Problem -> Rewrite all of the material below, renaming every "Screen dimensions" to "Display size" and leaving everything else untouched.

[Records of locating words and elements]
______

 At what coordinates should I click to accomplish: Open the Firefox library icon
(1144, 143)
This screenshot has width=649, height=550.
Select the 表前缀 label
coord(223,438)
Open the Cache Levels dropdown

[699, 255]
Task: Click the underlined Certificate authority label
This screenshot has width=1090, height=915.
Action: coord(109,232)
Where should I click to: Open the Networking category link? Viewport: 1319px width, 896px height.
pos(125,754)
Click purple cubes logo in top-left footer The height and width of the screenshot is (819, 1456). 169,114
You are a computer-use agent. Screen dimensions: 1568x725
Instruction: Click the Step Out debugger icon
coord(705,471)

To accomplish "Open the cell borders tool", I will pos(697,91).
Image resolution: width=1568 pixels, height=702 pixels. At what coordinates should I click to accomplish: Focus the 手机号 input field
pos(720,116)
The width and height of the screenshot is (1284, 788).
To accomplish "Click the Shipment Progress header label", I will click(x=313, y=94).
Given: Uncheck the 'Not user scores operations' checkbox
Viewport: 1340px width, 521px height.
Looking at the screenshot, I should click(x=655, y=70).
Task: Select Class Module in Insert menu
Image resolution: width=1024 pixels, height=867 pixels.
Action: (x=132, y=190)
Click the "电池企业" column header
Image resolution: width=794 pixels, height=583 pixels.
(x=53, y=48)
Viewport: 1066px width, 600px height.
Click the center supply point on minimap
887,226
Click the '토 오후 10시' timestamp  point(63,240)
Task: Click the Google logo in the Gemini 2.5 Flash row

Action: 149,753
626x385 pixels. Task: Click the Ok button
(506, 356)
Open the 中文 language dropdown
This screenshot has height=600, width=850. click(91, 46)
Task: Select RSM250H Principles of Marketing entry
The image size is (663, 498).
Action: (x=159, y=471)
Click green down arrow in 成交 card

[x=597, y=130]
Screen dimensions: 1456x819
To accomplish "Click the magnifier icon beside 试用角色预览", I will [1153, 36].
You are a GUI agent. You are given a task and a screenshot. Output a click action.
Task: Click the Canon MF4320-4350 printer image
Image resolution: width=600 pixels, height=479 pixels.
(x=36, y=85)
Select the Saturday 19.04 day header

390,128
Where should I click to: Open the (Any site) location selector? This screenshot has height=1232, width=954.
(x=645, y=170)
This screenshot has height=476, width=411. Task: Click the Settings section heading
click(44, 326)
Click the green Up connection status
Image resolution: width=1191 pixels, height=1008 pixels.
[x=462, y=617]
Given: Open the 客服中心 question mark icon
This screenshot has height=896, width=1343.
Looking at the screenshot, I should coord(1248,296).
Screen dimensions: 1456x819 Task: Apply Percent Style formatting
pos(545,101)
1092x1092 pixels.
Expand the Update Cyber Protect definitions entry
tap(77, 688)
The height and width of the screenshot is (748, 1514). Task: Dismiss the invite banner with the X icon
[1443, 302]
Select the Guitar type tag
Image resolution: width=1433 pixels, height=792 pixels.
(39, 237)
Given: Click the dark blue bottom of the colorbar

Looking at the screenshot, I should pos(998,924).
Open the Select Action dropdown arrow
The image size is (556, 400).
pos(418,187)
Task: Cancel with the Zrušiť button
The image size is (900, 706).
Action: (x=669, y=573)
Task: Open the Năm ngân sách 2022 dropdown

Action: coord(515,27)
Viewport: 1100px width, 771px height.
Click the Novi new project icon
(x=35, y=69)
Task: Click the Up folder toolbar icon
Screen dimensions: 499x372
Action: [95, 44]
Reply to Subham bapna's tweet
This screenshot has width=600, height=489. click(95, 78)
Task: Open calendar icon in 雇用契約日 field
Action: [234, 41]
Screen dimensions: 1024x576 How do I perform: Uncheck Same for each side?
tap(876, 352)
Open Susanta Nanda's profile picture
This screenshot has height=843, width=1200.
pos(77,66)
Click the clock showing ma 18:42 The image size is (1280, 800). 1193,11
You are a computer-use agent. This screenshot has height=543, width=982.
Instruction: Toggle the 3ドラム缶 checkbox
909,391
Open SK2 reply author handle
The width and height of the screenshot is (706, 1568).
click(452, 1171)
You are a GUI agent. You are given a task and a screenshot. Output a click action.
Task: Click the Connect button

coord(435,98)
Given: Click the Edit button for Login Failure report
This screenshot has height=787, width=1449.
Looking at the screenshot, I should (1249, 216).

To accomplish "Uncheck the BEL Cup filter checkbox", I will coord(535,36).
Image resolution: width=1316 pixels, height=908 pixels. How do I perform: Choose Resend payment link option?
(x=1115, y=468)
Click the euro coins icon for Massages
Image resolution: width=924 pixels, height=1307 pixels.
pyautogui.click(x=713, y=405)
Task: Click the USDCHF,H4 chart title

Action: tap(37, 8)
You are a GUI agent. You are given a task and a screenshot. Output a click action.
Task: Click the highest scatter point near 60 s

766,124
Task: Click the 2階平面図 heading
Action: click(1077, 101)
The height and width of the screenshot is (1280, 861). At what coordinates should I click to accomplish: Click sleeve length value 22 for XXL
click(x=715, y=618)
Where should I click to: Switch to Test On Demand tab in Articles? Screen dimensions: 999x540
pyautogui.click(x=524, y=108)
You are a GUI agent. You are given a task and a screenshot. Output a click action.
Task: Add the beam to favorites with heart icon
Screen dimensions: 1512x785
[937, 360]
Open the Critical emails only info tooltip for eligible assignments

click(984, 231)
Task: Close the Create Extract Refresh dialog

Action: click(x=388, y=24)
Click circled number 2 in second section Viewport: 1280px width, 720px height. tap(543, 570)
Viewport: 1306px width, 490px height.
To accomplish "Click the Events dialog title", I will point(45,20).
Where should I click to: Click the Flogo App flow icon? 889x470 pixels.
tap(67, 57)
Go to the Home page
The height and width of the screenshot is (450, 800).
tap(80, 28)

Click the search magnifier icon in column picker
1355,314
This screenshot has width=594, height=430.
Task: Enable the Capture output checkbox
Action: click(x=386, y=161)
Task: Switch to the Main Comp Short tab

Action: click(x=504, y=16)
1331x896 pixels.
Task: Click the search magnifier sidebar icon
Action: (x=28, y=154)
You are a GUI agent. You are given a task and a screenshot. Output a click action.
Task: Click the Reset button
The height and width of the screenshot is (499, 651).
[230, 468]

______

The answer ->
 At what coordinates should I click to accomplish: Open the Firefox library icon
(1144, 143)
This screenshot has width=649, height=550.
Select the 表前缀 label
coord(223,438)
Open the Cache Levels dropdown

[699, 255]
Task: Click the underlined Certificate authority label
This screenshot has width=1090, height=915.
Action: coord(109,232)
Where should I click to: Open the Networking category link? Viewport: 1319px width, 896px height.
pos(125,754)
Click purple cubes logo in top-left footer The height and width of the screenshot is (819, 1456). 169,114
You are a computer-use agent. Display size: 1568x725
Instruction: Click the Step Out debugger icon
coord(705,471)

To accomplish "Open the cell borders tool", I will pos(697,91).
Image resolution: width=1568 pixels, height=702 pixels. At what coordinates should I click to accomplish: Focus the 手机号 input field
pos(720,116)
The width and height of the screenshot is (1284, 788).
To accomplish "Click the Shipment Progress header label", I will click(x=313, y=94).
Given: Uncheck the 'Not user scores operations' checkbox
Viewport: 1340px width, 521px height.
Looking at the screenshot, I should click(x=655, y=70).
Task: Select Class Module in Insert menu
Image resolution: width=1024 pixels, height=867 pixels.
Action: (x=132, y=190)
Click the "电池企业" column header
Image resolution: width=794 pixels, height=583 pixels.
(x=53, y=48)
Viewport: 1066px width, 600px height.
Click the center supply point on minimap
887,226
Click the '토 오후 10시' timestamp  point(63,240)
Task: Click the Google logo in the Gemini 2.5 Flash row

Action: 149,753
626x385 pixels. Task: Click the Ok button
(506, 356)
Open the 中文 language dropdown
This screenshot has height=600, width=850. click(91, 46)
Task: Select RSM250H Principles of Marketing entry
The image size is (663, 498).
Action: (x=159, y=471)
Click green down arrow in 成交 card

[x=597, y=130]
Display size: 1456x819
To accomplish "Click the magnifier icon beside 试用角色预览", I will [1153, 36].
You are a GUI agent. You are given a task and a screenshot. Output a click action.
Task: Click the Canon MF4320-4350 printer image
Image resolution: width=600 pixels, height=479 pixels.
(x=36, y=85)
Select the Saturday 19.04 day header

390,128
Where should I click to: Open the (Any site) location selector? This screenshot has height=1232, width=954.
(x=645, y=170)
This screenshot has height=476, width=411. Task: Click the Settings section heading
click(44, 326)
Click the green Up connection status
Image resolution: width=1191 pixels, height=1008 pixels.
[x=462, y=617]
Given: Open the 客服中心 question mark icon
This screenshot has height=896, width=1343.
Looking at the screenshot, I should coord(1248,296).
Display size: 1456x819 Task: Apply Percent Style formatting
pos(545,101)
1092x1092 pixels.
Expand the Update Cyber Protect definitions entry
tap(77, 688)
The height and width of the screenshot is (748, 1514). Task: Dismiss the invite banner with the X icon
[1443, 302]
Select the Guitar type tag
Image resolution: width=1433 pixels, height=792 pixels.
(39, 237)
Given: Click the dark blue bottom of the colorbar

Looking at the screenshot, I should pos(998,924).
Open the Select Action dropdown arrow
The image size is (556, 400).
pos(418,187)
Task: Cancel with the Zrušiť button
The image size is (900, 706).
Action: (x=669, y=573)
Task: Open the Năm ngân sách 2022 dropdown

Action: coord(515,27)
Viewport: 1100px width, 771px height.
Click the Novi new project icon
(x=35, y=69)
Task: Click the Up folder toolbar icon
Display size: 499x372
Action: [95, 44]
Reply to Subham bapna's tweet
This screenshot has width=600, height=489. click(95, 78)
Task: Open calendar icon in 雇用契約日 field
Action: [234, 41]
Display size: 1024x576 How do I perform: Uncheck Same for each side?
tap(876, 352)
Open Susanta Nanda's profile picture
This screenshot has height=843, width=1200.
pos(77,66)
Click the clock showing ma 18:42 The image size is (1280, 800). 1193,11
You are a computer-use agent. This screenshot has height=543, width=982.
Instruction: Toggle the 3ドラム缶 checkbox
909,391
Open SK2 reply author handle
The width and height of the screenshot is (706, 1568).
click(452, 1171)
You are a GUI agent. You are given a task and a screenshot. Output a click action.
Task: Click the Connect button

coord(435,98)
Given: Click the Edit button for Login Failure report
This screenshot has height=787, width=1449.
Looking at the screenshot, I should (1249, 216).

To accomplish "Uncheck the BEL Cup filter checkbox", I will coord(535,36).
Image resolution: width=1316 pixels, height=908 pixels. How do I perform: Choose Resend payment link option?
(x=1115, y=468)
Click the euro coins icon for Massages
Image resolution: width=924 pixels, height=1307 pixels.
pyautogui.click(x=713, y=405)
Task: Click the USDCHF,H4 chart title

Action: tap(37, 8)
You are a GUI agent. You are given a task and a screenshot. Output a click action.
Task: Click the highest scatter point near 60 s

766,124
Task: Click the 2階平面図 heading
Action: click(1077, 101)
The height and width of the screenshot is (1280, 861). At what coordinates should I click to accomplish: Click sleeve length value 22 for XXL
click(x=715, y=618)
Where should I click to: Switch to Test On Demand tab in Articles? Display size: 999x540
pyautogui.click(x=524, y=108)
You are a GUI agent. You are given a task and a screenshot. Output a click action.
Task: Add the beam to favorites with heart icon
Display size: 1512x785
[937, 360]
Open the Critical emails only info tooltip for eligible assignments

click(984, 231)
Task: Close the Create Extract Refresh dialog

Action: click(x=388, y=24)
Click circled number 2 in second section Viewport: 1280px width, 720px height. tap(543, 570)
Viewport: 1306px width, 490px height.
To accomplish "Click the Events dialog title", I will point(45,20).
Where should I click to: Click the Flogo App flow icon? 889x470 pixels.
tap(67, 57)
Go to the Home page
The height and width of the screenshot is (450, 800).
tap(80, 28)

Click the search magnifier icon in column picker
1355,314
This screenshot has width=594, height=430.
Task: Enable the Capture output checkbox
Action: click(x=386, y=161)
Task: Switch to the Main Comp Short tab

Action: click(x=504, y=16)
1331x896 pixels.
Task: Click the search magnifier sidebar icon
Action: (x=28, y=154)
You are a GUI agent. You are given a task and a screenshot. Output a click action.
Task: Click the Reset button
The height and width of the screenshot is (499, 651).
[230, 468]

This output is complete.